Trauma Terhadap Ombak
Tsunami
HARIAN44 - Ati duduk di salah
satu sudut kelas SDN Kalanganyar 1 Labuan yang menjadikan posko pengungsian
Kementerian Dalam Negeri. Sambil meminum kopi dan menunggu makannya dia
bercerita betapa tsunami menghancurkan hartanya sebagai penjaja kopi.
"Kan lagi jualan. Jadi
tempat usaha saya itu tepat menghadap ke pantai. Saya lagi begadang, membuat
gorengan. Lalu warga itu berseru 'ayo-ayo ada ombak'. Ombak itu tampak setara
dengan Gunung," katanya Ati kepada HARIAN44, Jumat (28/12/18)
Tanpa pikir panjang dia dan suami
beserta kedua anaknya langsung mengegas motor ke tempat yg aman. Saking
terburu-burunya dia tidak sempat menyelamatkan hartanya.
Sampai besoknya dia pun
memastikan kembali tempat tinggal dan usahanya di Pantai Caringin. Namun hati
bersedih karena semuanya telah rata dengan tanah.
Semenjak itu Ati trauma melihat
ombak. Padahal, katanya, ombak besar di akhir tahun adalah hal biasa baginya.
Walau begitu dia tetap bersyukur masih diberi keselamatan utuh sekeluarga di
saat yang lain harus kehilangan anggota keluarganya.
Ati juga bersyukur kini telah
mendapatkan tempat pengungsian yang nyaman. Sebelumnya dia mengaku telah
berganti dua tempat pengungsian. Ati pindah karena tempat pengungsian
sebelumnya tidak nyaman, baik dari pemberian bantuan maupun respons warga
sekitar.
"Pindah saya, kebetulan yang
dapat di sini. Terjamin di sini," katanya.
Ia pun menjelaskan sejak
mengungsi di sini sudah banyak mendapatkan bantuan .Salah satunya dari PT PLN
(Persero) yang belum lama ini memberikan bantuan berupa kebutuhan pengungsi
seperti selimut, baju, atau juga kebutuhan makanan.
"Saya sebagai pengungsi
berterima kasih kepada pihak yang sudah membantu, sampai saya dan pengungsi
lain merasa kebutuhannya tercukupi tanpa kekurangan apapun," ungkapnya.
Lebih lanjut Ati pun mengaku
bingung akan nasibnya apabila masa-masa recovery atau penanggulangan bencana
berakhir.
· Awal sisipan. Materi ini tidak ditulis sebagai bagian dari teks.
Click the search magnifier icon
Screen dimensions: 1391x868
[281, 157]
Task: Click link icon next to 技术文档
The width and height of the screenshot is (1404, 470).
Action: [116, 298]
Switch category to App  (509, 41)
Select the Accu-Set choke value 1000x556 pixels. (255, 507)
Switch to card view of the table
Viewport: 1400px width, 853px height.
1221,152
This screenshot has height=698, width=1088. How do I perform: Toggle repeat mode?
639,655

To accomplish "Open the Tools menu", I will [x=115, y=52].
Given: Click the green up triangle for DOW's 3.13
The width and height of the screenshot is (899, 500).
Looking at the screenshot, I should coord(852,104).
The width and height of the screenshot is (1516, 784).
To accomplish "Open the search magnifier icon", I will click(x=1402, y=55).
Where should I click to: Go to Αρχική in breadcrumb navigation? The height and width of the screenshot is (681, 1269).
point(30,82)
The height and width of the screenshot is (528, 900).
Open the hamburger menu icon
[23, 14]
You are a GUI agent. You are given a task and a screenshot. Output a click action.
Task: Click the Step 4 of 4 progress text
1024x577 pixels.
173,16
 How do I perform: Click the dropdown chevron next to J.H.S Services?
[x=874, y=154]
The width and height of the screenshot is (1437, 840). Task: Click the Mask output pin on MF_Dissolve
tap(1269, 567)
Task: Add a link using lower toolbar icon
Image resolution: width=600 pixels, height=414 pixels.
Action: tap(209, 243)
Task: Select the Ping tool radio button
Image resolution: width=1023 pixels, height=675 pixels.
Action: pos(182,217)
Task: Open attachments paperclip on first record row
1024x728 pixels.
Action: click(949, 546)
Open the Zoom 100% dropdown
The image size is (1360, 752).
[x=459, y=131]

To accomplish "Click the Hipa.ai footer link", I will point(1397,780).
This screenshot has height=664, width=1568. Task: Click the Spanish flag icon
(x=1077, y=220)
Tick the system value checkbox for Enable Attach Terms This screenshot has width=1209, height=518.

Apalagi dia kini tidak lagi mempunyai apapun semua telah hilang
ditelan tsunami.
Oleh karena itu, dia pun berharap
bantuan yang datang tidak hanya soal kebutuhan sehari-hari. Ati ingin pemerintah
memperhatikan juga nasib para pengungsi setelah semua harta benda hilang,
termasuk menyediakan mata pencaharian.